Sometimes hoods need good P.R., too. In this case the goons behind Babuk have reached out to journalists (GovInfoSecurity among them) to say that they’ve fixed the buggy decryptor Emsisoft researchers embarrassed the Babuk gang about shortly after an attack on the Houston Rockets professional basketball team. Emsisoft is looking into the claims.
Facebook identifies social engineering by two Palestinian actors.
Facebook announced this week that it has taken down two Palestinian groups who'd been using the social network for a politically motivated surveillance campaign. The two actors have been identified as the Preventive Security Service (the PSS) and the Gaza-based threat actor Arid Viper. They seem to have been particularly interested in prospecting (and impersonating) journalists and other gadflies. Some of their content presented itself as solicitation for complaints of human rights violations.
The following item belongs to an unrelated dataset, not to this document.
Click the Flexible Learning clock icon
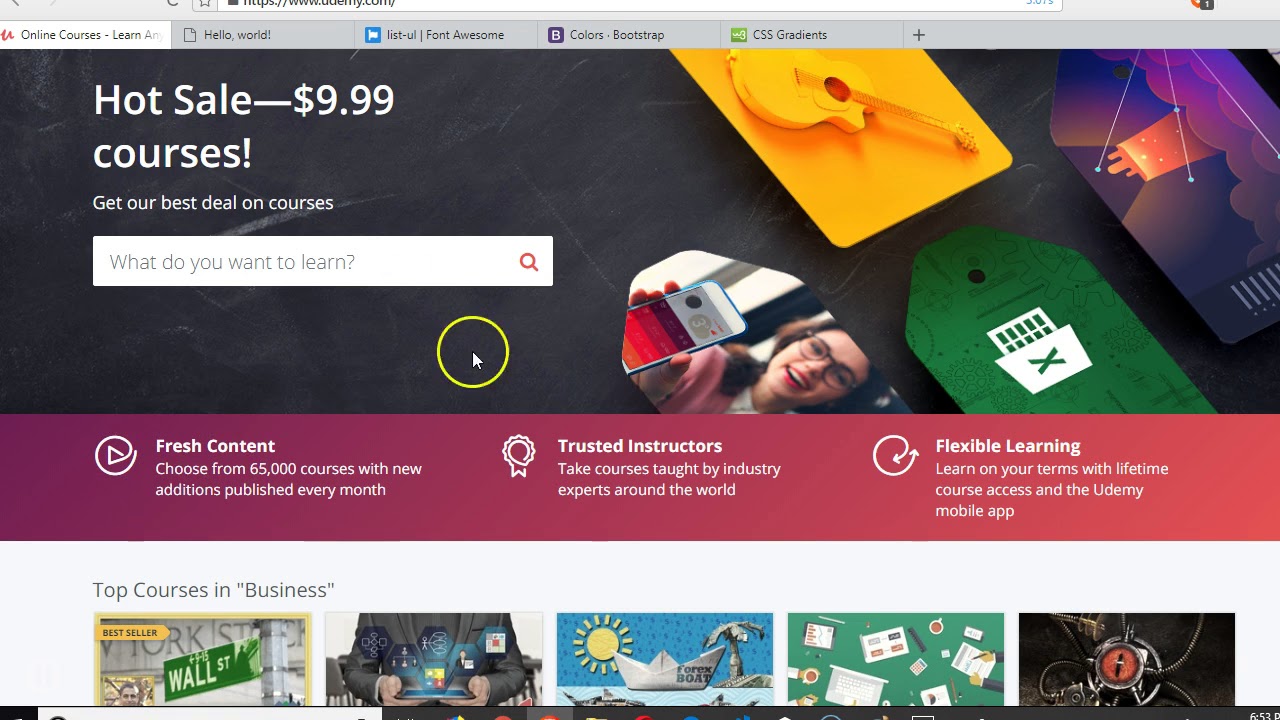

The PSS-associated group used both Windows and Android malware as well as social engineering campaigns to install spyware in targets’ devices. Arid Viper used bespoke, and hitherto unidentified, “iOS surveillanceware.” And Arid Viper also relied on social engineering to distribute its malware.
Catphishing for agents.
Britain’s MI5 warns of widespread, “industrial scale” catphishing campaigns in progress over LinkedIn, as espionage services approach government workers through fictitious profiles. At least ten-thousand British personnel are thought to have been prospected, the BBC reports.
Patch news.
CISA has released a new set of ICS Advisories.
Crime and punishment.
The US Justice Department has announced a 10-year sentence for a Ukrainian citizen accused of holding a "high-level role" within the FIN7 cybercrime group, CyberScoop reports. The Justice Department said Fedir Hladyr served as a manager and systems administrator for the group. Acting US Attorney Tessa M. Gorman of the Western District of Washington stated, "This criminal organization had more than 70 people organized into business units and teams. Some were hackers, others developed the malware installed on computers, and still others crafted the malicious emails that duped victims into infecting their company systems. This defendant worked at the intersection of all these activities and thus bears heavy responsibility for billions in damage caused to companies and individual consumers."
Justice added, "Hladyr originally joined FIN7 via a front company called Combi Security – a fake cyber security company that had a phony website and no legitimate customers. Hladyr admitted in his plea agreement that he soon realized that, rather than a legitimate company, Combi was part of a criminal enterprise. Hladyr served as FIN7’s systems administrator who, among other things, played a central role in aggregating stolen payment card information, supervising FIN7’s hackers, and maintaining the elaborate network of servers that FIN7 used to attack and control victims’ computers. Hladyr also controlled the organization’s encrypted channels of communication."
Courts and torts.
The ACLU has asked the US Supreme Court to overturn Foreign Intelligence Surveillance Court decisions blocking access to past judgments impacting privacy rights, citing the First Amendment, the New York Times reports.
Policies, procurements, and agency equities.
CNN reports that the US Department of Justice has launched an anti-ransomware task force, which will "will unify efforts across the federal government to pursue and disrupt ransomware attackers." For more, see the CyberWire Pro Policy Briefing.
Fortunes of commerce.
The US insurance company Geico has disclosed that a bug on its website exposed customer data. The Record says the data include driver’s license information.
Moxie Marlinspike, developer of the secure messaging app Signal, has released information about a vulnerability in Cellebrite’s digital forensic products. The vulnerability exposes Windows devices that run Cellebrite to the possibility of remote code execution. Cellebrite has been widely used by law enforcement organizations in both nice and nasty regimes. It had recently announced its development of a forensic tool for analyzing Signal communications, so reports are treating Marlinspike’s announcement as a case of the biter bit, the hawk under the eagle's foot.